Over the years I have tried several cranberry bread recipes and have never found the one that I really enjoyed. I love cranberries, I love the color, I love the look. And I can honestly say my quest has been answered.
I got everything in order, greased my pans, juiced and zested the orange. It was all coming together, the breads were in the oven, the kitchen was a mess, but I didn't care. I wanted Cranberry Bread. I looked thru the oven window and it was baking, yup. So I sat in anticipation of what I would be trying very soon. Finally, it was done, but I still had to wait for it to cool. Then that moment came, I sat and was in heaven. My quest for a wonderful, moist, with all those tart cranberries, and orange zest. I did it, I am all done with the search. I have what I need......So I thank you, Leite's Culinaria for all the work you do to give us this wonderful bread. Amen
If any of you like Cranberry Bread then I suggest you make this. I am sure you will not be disappointed. Even after making it two days ago it is still just as good and moist.
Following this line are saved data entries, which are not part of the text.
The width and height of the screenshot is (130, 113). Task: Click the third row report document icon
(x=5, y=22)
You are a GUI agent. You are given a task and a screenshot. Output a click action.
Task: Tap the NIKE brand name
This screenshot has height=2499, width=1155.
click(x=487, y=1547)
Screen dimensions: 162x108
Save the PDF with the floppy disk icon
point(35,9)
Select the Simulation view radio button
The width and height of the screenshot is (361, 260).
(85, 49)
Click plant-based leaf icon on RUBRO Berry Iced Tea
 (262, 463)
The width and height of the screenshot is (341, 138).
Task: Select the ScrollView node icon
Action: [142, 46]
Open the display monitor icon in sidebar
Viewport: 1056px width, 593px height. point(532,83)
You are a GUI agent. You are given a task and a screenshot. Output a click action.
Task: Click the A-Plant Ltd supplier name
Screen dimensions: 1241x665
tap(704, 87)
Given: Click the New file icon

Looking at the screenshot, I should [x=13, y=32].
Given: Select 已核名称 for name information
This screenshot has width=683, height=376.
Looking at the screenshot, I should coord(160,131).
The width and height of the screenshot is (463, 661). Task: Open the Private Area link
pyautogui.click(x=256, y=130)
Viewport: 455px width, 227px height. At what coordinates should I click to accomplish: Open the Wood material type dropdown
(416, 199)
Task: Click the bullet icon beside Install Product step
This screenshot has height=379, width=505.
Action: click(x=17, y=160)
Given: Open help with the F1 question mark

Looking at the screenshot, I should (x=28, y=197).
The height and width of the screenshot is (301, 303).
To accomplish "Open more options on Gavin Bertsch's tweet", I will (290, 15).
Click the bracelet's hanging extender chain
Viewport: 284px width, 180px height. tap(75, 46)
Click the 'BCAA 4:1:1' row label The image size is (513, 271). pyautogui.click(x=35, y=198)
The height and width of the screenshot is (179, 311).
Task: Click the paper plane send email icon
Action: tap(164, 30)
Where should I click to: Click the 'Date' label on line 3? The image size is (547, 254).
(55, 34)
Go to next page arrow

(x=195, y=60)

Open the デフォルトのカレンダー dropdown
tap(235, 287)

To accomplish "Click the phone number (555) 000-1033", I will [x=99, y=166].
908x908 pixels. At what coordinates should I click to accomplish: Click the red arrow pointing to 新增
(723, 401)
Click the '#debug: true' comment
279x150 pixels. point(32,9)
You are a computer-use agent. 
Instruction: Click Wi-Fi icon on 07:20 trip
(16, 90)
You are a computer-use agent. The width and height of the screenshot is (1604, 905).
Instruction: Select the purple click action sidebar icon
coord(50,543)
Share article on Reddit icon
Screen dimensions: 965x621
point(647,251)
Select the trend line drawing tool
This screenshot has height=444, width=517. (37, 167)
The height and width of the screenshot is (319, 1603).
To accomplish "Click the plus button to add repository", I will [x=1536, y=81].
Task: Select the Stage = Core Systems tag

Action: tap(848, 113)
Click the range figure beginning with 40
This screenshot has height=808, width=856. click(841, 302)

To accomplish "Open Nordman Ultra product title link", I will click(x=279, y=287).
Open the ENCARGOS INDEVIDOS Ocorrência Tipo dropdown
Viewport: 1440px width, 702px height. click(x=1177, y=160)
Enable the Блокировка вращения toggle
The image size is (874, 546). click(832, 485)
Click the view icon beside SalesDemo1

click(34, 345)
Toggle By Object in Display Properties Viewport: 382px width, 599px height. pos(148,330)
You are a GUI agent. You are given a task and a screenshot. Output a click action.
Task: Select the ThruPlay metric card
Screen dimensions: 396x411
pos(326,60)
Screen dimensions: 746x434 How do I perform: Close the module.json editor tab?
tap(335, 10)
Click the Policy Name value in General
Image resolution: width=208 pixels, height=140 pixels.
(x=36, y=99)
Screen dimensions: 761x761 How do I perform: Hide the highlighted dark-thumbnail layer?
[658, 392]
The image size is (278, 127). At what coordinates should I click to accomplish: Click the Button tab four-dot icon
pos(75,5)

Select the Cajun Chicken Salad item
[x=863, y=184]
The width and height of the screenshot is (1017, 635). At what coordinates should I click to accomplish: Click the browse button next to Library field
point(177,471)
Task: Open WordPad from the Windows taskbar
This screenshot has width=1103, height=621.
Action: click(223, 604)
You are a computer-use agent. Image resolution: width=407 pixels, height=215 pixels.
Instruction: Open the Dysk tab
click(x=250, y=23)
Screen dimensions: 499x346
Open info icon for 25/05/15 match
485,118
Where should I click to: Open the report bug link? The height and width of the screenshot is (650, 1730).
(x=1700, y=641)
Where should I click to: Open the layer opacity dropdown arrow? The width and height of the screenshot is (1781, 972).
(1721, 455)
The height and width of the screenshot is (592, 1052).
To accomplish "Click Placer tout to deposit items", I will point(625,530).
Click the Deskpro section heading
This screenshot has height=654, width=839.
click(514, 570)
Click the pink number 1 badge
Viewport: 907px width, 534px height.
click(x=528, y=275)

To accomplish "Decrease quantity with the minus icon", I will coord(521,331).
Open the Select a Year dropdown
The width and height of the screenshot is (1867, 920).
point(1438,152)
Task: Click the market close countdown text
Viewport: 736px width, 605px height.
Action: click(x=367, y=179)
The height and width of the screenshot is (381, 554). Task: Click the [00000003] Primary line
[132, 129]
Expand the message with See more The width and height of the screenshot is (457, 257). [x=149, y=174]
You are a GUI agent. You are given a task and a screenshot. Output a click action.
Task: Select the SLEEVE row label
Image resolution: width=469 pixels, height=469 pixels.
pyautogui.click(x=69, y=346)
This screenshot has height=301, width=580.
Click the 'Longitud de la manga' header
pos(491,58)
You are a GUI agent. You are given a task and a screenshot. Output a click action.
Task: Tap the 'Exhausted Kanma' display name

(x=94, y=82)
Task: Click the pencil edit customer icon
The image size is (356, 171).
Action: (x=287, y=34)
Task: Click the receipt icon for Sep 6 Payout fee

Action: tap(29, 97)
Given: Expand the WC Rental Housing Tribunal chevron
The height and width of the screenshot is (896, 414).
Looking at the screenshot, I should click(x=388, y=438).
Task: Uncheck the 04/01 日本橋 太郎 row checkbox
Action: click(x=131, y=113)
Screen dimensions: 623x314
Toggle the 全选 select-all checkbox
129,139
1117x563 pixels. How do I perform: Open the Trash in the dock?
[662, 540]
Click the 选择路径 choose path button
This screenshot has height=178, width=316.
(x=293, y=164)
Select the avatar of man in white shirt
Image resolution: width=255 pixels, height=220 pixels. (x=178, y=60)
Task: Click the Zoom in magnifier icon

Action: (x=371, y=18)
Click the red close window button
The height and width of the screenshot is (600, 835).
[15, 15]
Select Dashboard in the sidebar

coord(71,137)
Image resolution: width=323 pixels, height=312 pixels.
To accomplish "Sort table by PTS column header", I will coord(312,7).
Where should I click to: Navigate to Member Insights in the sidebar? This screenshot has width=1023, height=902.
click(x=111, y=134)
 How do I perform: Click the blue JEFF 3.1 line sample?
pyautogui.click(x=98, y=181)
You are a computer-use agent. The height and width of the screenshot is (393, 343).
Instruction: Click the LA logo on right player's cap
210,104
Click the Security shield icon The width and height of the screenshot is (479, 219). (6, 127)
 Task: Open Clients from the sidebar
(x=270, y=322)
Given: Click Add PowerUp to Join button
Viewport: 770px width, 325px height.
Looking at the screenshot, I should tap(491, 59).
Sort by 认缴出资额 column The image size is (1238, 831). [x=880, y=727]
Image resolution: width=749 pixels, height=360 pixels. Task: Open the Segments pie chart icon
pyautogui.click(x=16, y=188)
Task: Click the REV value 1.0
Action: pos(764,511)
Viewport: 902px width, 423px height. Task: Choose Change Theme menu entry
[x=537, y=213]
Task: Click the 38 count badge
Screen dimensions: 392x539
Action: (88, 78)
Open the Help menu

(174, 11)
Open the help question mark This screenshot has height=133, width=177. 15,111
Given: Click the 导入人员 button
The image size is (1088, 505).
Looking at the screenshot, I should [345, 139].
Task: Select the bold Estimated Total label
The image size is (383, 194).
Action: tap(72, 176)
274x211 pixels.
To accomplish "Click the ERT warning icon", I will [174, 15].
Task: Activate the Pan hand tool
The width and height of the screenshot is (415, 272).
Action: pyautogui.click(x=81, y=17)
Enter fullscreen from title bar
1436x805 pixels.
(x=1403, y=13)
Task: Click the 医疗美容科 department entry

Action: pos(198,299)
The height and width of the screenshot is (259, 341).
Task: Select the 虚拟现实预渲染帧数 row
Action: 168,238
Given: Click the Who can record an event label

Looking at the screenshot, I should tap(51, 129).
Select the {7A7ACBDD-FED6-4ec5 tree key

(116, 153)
Cranberry-Orange Pecan Bread
3 1/2 cups flour
1 1/2 tsp salt
3/4 tsp baking soda
2 1/4 cups sugar
3/4 cup oil ( vegetable or canola oil)
3 large eggs
1 1/4 cup buttermilk
zest and juice from one large orange
1 1/2 tablespoon of zest and 1/4 cup juice
1/2 tsp vanilla
1 3/4 cups cranberries, fresh or frozen pick them over, you can hand cut them or use your food chopper
1/2 cup pecans, lightly toasted and coarsely chopped
Preheat the oven to 350 degrees. This bread makes 2 loafs using a 9x5 inch bread pan.
Grease and flour both bread pans.
mixing well. It will look like wet white beach sand.
In a small bowl whisk the eggs and with the mixer on low speed slowly add the egg mixture to the sugar mixture in your mixing bowl.
In another bowl combine the buttermilk, orange juice, zest, and vanilla.
In another bowl combine the dry ingredients together and whisk to combine all the dry ingredients.
Alternately add the dry ingredients and the buttermilk, scraping the mixing bowl often, and mixing on medium speed until combined, this will take about 3 minutes.
By hand add the cranberries and the toasted pecan. Divide your batter between the two greased and floured bread pans. Bake for 60 to 75 minutes at 350 degrees. Rotate the baking pans in the oven every 20 minutes. Don't over-bake, mine baked for 63 minutes, I insert the cake tester almost to the center of the bread. When this comes out clean your bread is done. Cool on cooling rack then remove and allow to cool completely.